A Substack Only a 32 Year-Old With a History of Back Pain Could Write
Awake, writing a Substack at 2am, but it's cool! It's alllll good.
I cured my chronic back pain by telling myself it wasn't real.
I learned to do this from a book, and it worked. This quick fix was a relief, and it wasn’t. The brain can convince you that you're beyond repair, while the structure stays unknowingly intact. The misdirect can bring you to tears in bed on your thirty-second birthday: "I'll never control my body again," but it was only your brain — the organ that offers you your entire reality — detecting pain where there is none. The “pain” is actually stress and anxiety packed so deep and wide within you that it presses on your spine like an injury — but no problem! You had your body all along. The trick is to just convince yourself that you are actually safe.
You can kind of laugh about it when you forget how long it took find healing. I'm a vibes girl; I believed what I felt to be true.
I've become obsessed with the possibility of contentment. Of regular achievements. Experiencing life not as an upward trajectory, but simply a current moment following and preceding other moments, neutrally. Occasionally this outlook releases me from assumptions I learned in school: that everything I do must lead to an ultimate reward (money, legacy, purpose, excellence). And it loosens the grip of a desperation I discovered when I started doing standup or writing songs, clinging to a hope that some talent might be honed which could rescue me from my reality of being broke, being lonely, being normal. As expected, putting aside grandiose, materialistic, selfish ideas is the key to a sense of freedom, an untangling, a decoding. A release of pressure.
But then, of course, I see anyone receive a material reward of any kind and I reconnect all the dots.
Watching the Grammys one year, I noticed that the one thing guaranteed to make me cry (weep, really) is an award show acceptance speeches. Seeing someone overwhelmed by something that is the opposite of dread. Witnessing a dream-come-true, which seems like the only miracle left. It's a joy I can't fully understand, but it moves me that someone can, for one second, tell themselves "I am what I wanted to be." And there are losers too, but they don't focus on that too much in the broadcast, so I can focus on the miracle of winning while forgetting the other dreams that got so close but leave squashed, or put on hold, bypassed and politely asked to quiet down for the evening.
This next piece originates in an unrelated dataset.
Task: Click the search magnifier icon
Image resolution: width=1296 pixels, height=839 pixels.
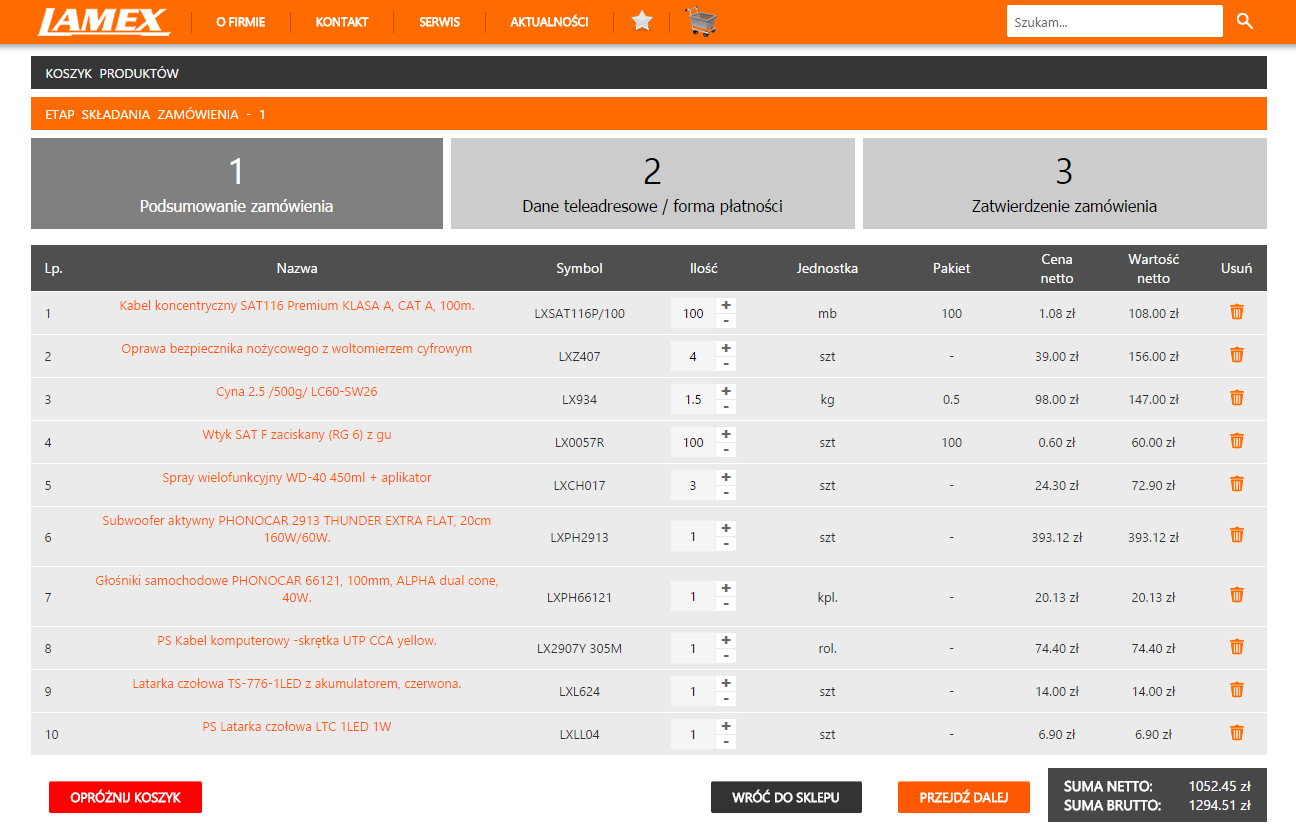Action: pyautogui.click(x=1244, y=21)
I have to admit that there is something ugly running deep within me that feels like I'll die if I never do anything — write a book, join a band, make a movie, have a family, tell a good joke, become remarkably beautiful, have a famously perfect personality (plus a fully functional, pain-free lower back). If I did any work worth noting, I'd let it define me! So what!
And if I accomplished one of those things, any lifetime achievement, I would wish I had conquered them all. It’s greedy. (At this point in my existential spirals, I remind myself I’ve been meaning to start volunteering. It would be possible to be useful without being at the center of the world.)
There just aren't enough lives to live, and the one I have is programmed with little to no excess or fanfare. I am a literal accountant (the exact job every artist says they could never do) and I survive the best I can. I have a family, I have friends, I have pets, I keep beloved knicknacks around my home, I vote, I just started reading books again, and I can sing as long as the notes aren’t too complicated. The pity party can end: I don’t have nothing. And people write books and crap like that all the time, I could certainly crank something out if I wanted. I just haven’t! And have no plans to! No problem.
The act of counting my blessings feels at once validating, essential, and an exercise in admitting that I can only count small blessings, some at a frequency that only I can hear. And that, from what I can tell, is normal.
Dying to be someone while you technically are being someone is a kind of torture. A pain signal to the brain. No discernable injury.
It's the recurring, self-centered, fruitless whirlpool of my adult life: Can I be content with myself, as is? What if there is no secret to unlocking my potential — could this be my full potential? (I wince.) Am I functional? Have I been safe all along?
It could be really beautiful to accept the reward of merely waking up in a manageable, small, and sweet life — the smallness itself can be a luxury — without constantly seeking something big: a project, a discovery, adoration, fame, a title.
Well, I won’t sell myself short. I did cure my own back pain. I'm basically a doctor.